Непосредственным результатом, к которому приводит эффективная координация знаний, является эффективное распределение ресурсов. Разумеется, отдельные участники незапланированного процесса действуют рационально в соответствии с собственной точкой зрения [28, p. 154]. Согласно этому, мы можем иметь равновесное состояние просто из-за того, что некоторые индивиды не располагают возможностью получить знания о фактах, которые могли бы побудить их пересмотреть свои планы. Данный подход предполагает, что на рынке всегда присутствует асимметрия информации, и даже если люди обладают одинаковой информацией, то оценивают её по-разному. Следовательно, выражаясь языком современной теории, «личностное знание асимметрично, так как по большей части недоступно никому, кроме своего носителя» [4, с. 17].

Снижение информационной асимметрии возможно постольку, поскольку рыночный процесс способствует распространению информации и обучению индивидов. Дело в том, что создание условий для координации разрозненных знаний невозможно без предоставления участникам рынка обобщенной информации о состоянии всей системы. Это значит, что конкретное индивидуальное знание, выступающее как умение пользоваться уникальными возможностями времени и места [3, с. 9], агенты должны сочетать с абстрактной рыночной информацией, которая представлена системой цен.

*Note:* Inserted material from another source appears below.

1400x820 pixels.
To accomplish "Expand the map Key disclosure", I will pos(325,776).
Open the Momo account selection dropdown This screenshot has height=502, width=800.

Именно через сигналы рыночных цен экономические субъекты узнают о вкусах и предпочтениях потребителей, технических возможностях производителей, а также о будущих планах участников. Информация, получаемая таким образом, порождается самим ходом конкурентного процесса и качественно отличается от личностного знания. Будучи ориентированной на систему, взятую как единое целое, она носит обобщенный характер, помогая каждому из участников рынка вписать свои конкретные специфические знания в общую систему знаний [16, с. 68]. Как механизм передачи информации система цен предоставляет рыночным агентам знание более высокого порядка по сравнению с личностным знанием – информацию об информации.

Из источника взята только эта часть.